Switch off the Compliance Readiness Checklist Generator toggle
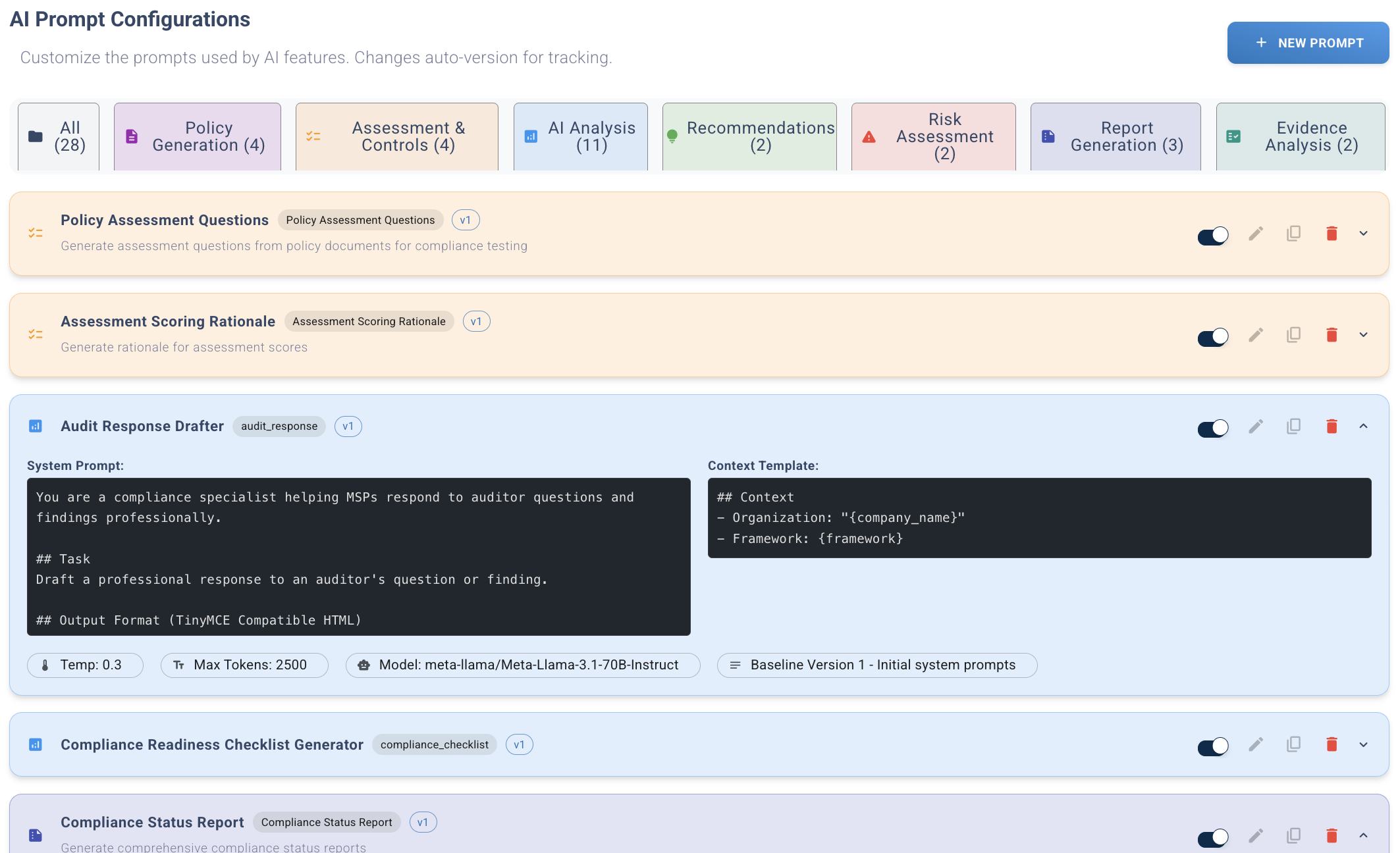 (x=1213, y=746)
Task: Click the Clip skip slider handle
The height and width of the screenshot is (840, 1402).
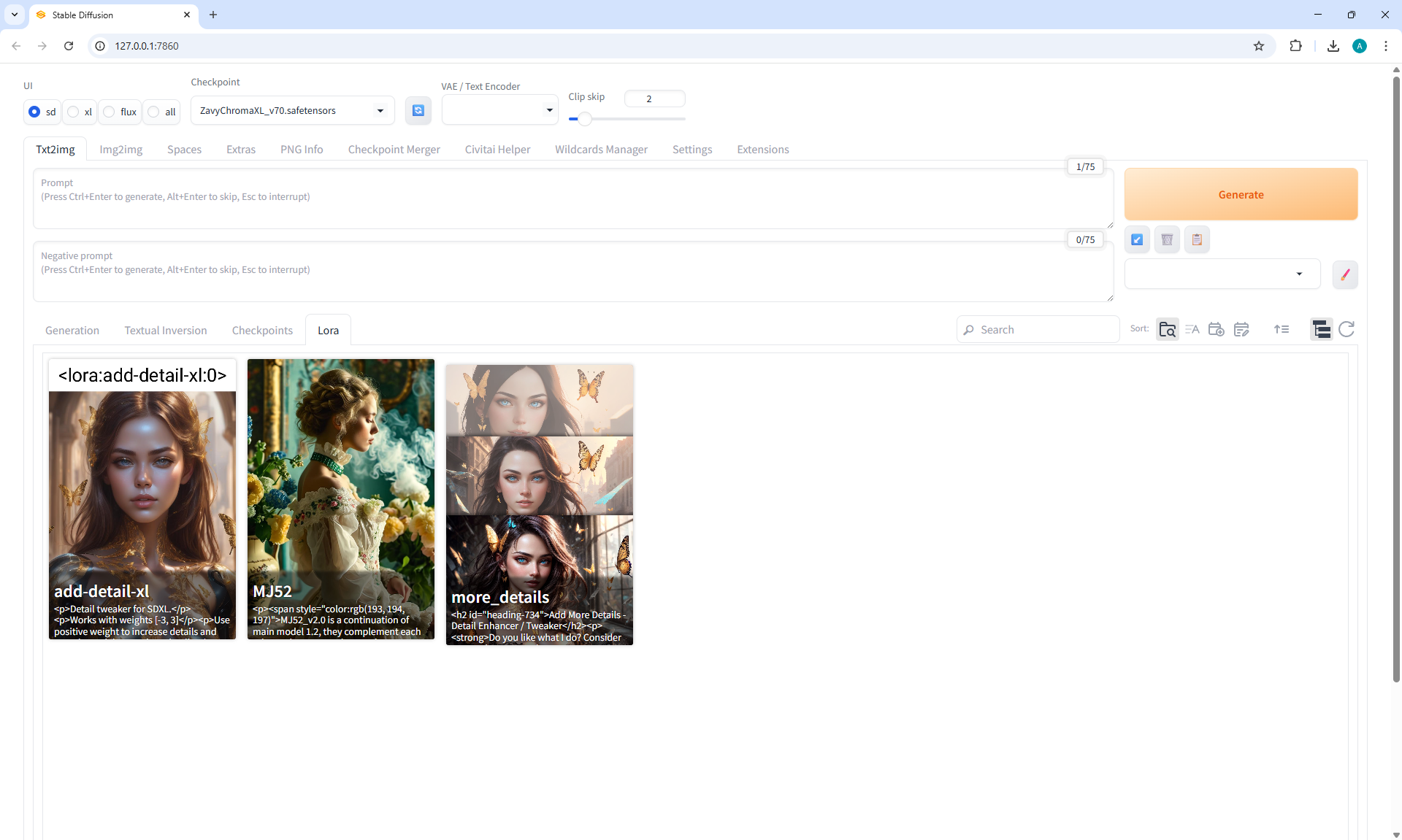Action: (585, 119)
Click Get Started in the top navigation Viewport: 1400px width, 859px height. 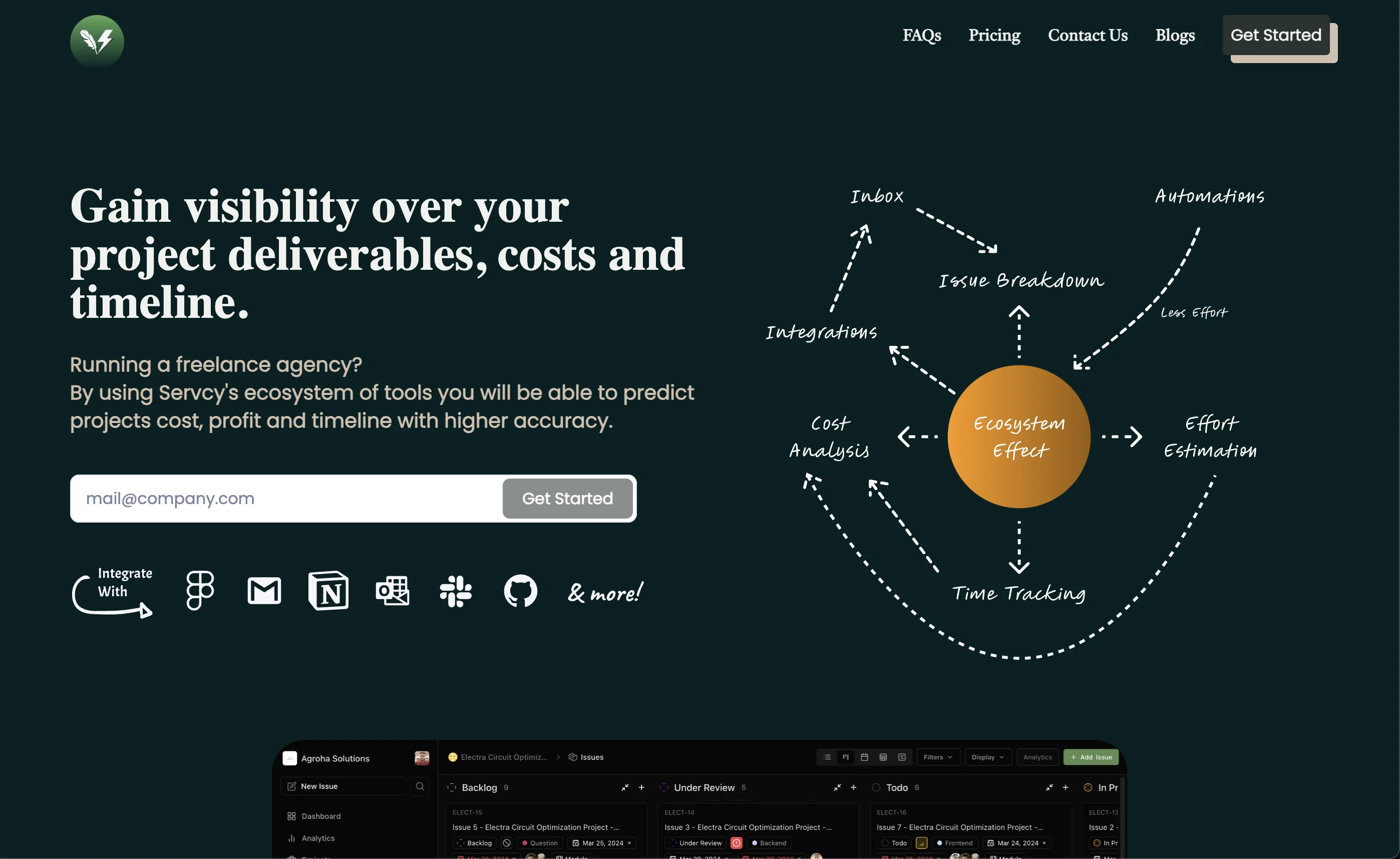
* * *
### Your objective
Everything in the records must be transcribed exactly, except the pictures, which are left out.

### Output for this task
Switch off the Compliance Readiness Checklist Generator toggle
 (x=1213, y=746)
Task: Click the Clip skip slider handle
The height and width of the screenshot is (840, 1402).
Action: (585, 119)
Click Get Started in the top navigation Viewport: 1400px width, 859px height. 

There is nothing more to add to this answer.